A systems-first blueprint to scale execution from strategy to infrastructure.

As you move from concept to execution, it’s easy to get lost in isolated tools, tactics, or apps. The R3 Five Layer Model helps you think like a systems architect — designing your business to scale from the inside out.

​This model bridges the strategic foundations of R3 with the technical implementation covered in the next section. Each layer builds on the last, creating clarity, alignment, and momentum.

Level 1: Team of Six and R3 Framework

Goal: Define your business model, transformation roles, scorecard, metrics, and execution frameworks.
Result: Predictable outcomes, repeatability, customization, IP development, community leverage.

Level 2: Sprint Layer

Goal: Implement structured action planning, sprint workplans, and performance reviews.
Result: Drive continuous improvement and fine tune your platform and team toward fast-growth.

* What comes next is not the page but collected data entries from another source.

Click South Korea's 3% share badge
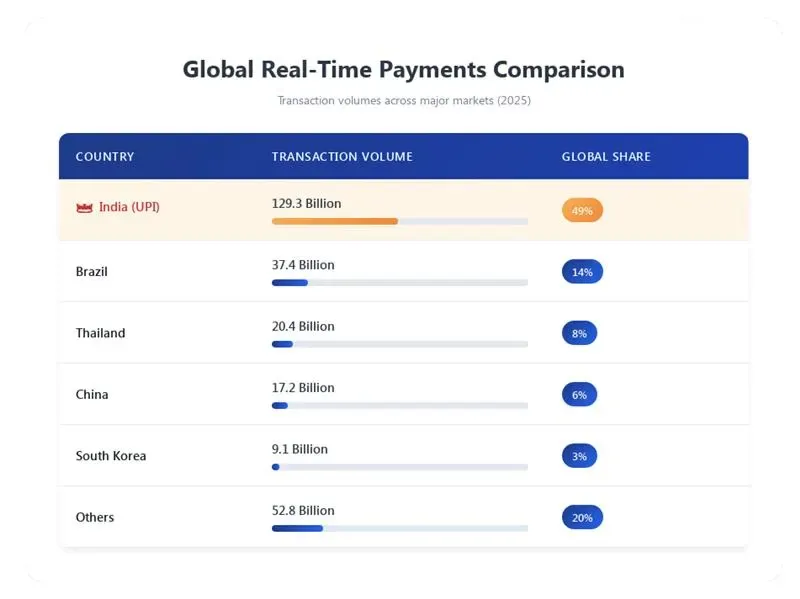 [x=579, y=457]
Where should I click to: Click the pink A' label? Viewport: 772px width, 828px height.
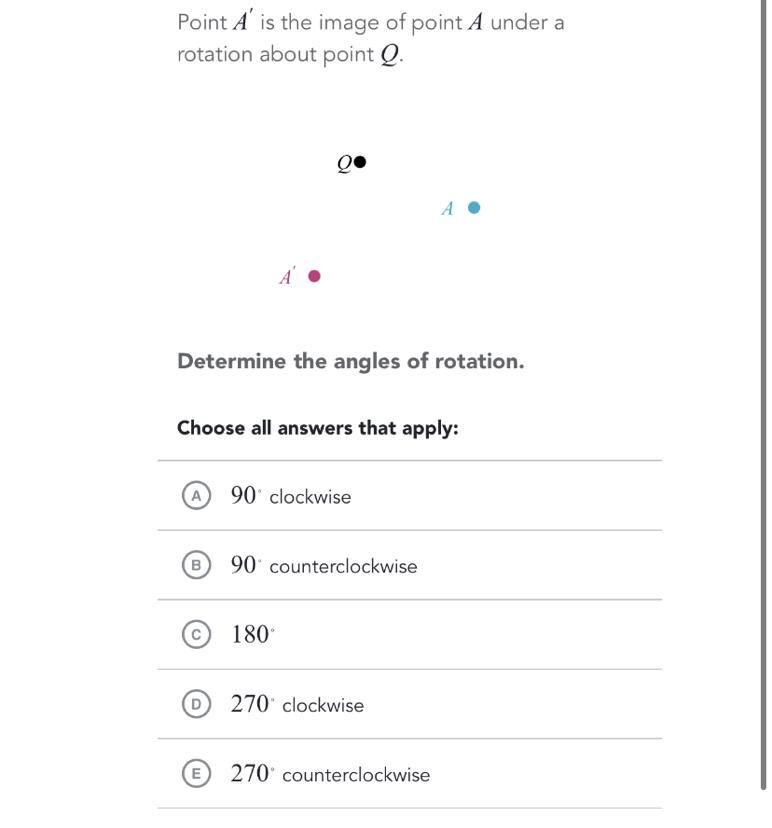pos(287,276)
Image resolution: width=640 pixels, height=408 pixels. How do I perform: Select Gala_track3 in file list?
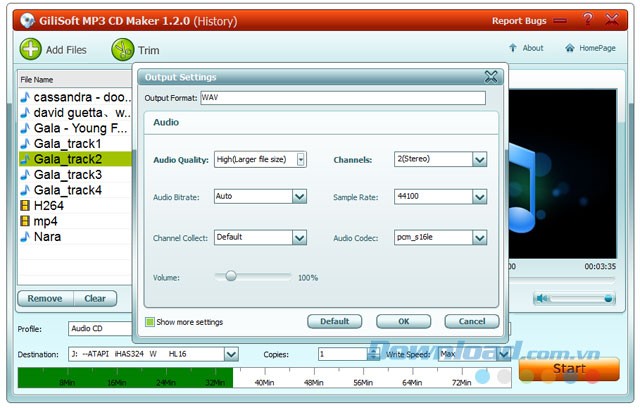click(x=67, y=175)
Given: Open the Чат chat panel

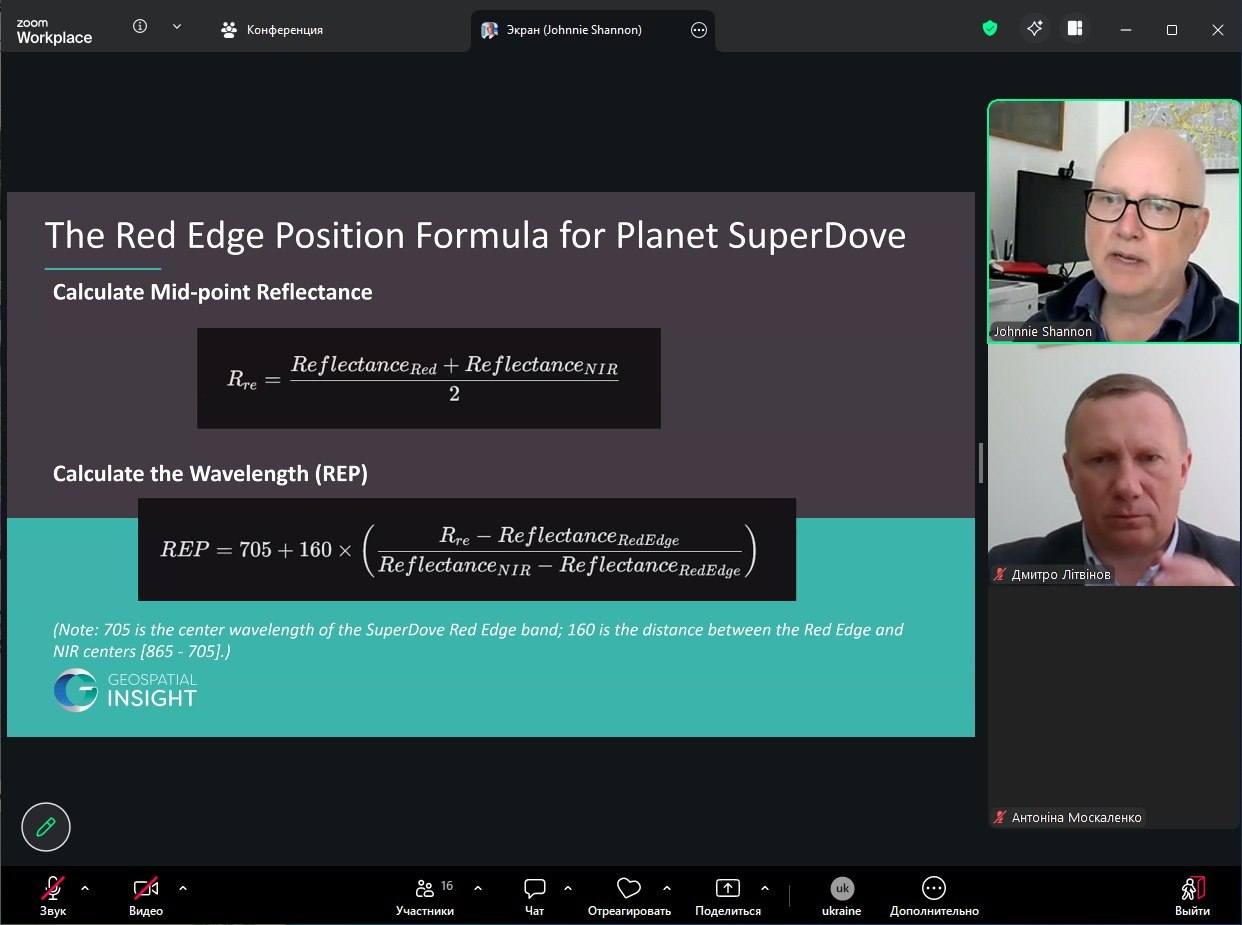Looking at the screenshot, I should click(x=535, y=896).
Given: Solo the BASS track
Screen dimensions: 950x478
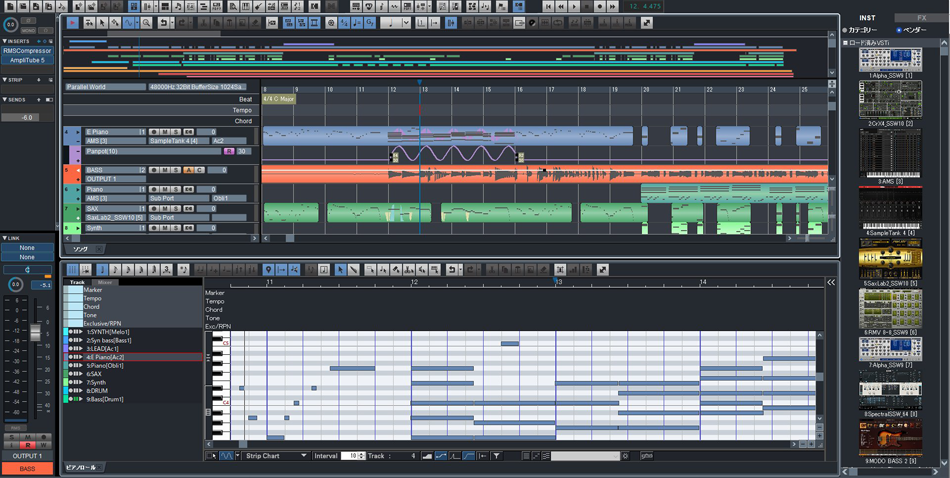Looking at the screenshot, I should click(176, 170).
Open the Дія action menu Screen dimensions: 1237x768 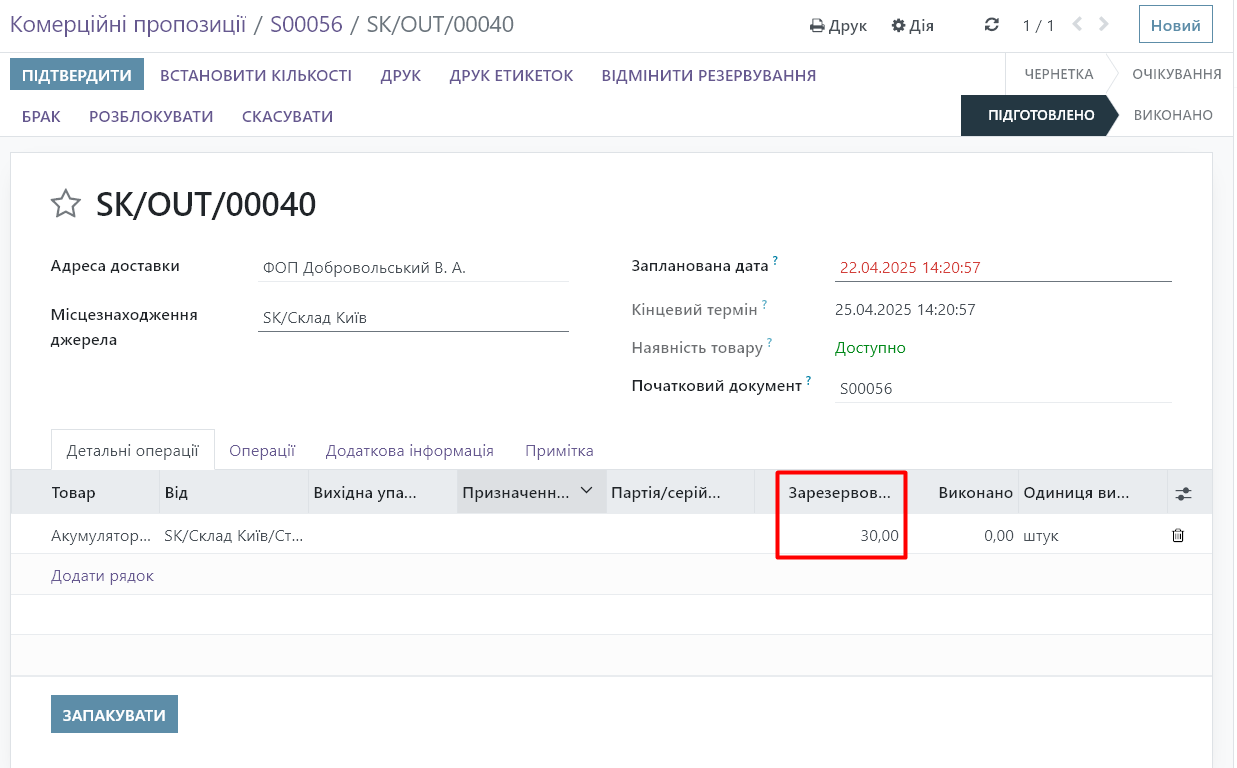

Level 3: Business Process Layer

Goal: Design customer-centric workflows mapping how humans and AI interact.
Result: Differentiated, documented processes that define your business — ready to automate.

Level 4: AI Agent Layer

Goal: Deploy AI agents using tools like ChatGPT, Make, and n8n to run your workflows.
Result: Turn mapped processes into reality with hybrid agents that scale output and insight. 

Level 5: Cloud Layer

Goal: Leverage infrastructure for hosting, security, uptime, and data orchestration.
Result: Scalable backend aligned with performance, privacy, and system continuity.

Why This Model Matters

  • It clarifies how strategy becomes software and systems — without guesswork.
  • It keeps people, process, and technology aligned for scalable execution.
  • It’s fractal — each layer evolves independently, but always stays connected.

You’re not just building a product or hiring a team — you’re designing a self-reinforcing system.

Key Takeaways

  • Use this model to identify which layers matter now — and which come later.
  • Avoid the trap of tool overload by sequencing implementation layer by layer.
  • Build resilience and compound advantage by thinking in scalable systems.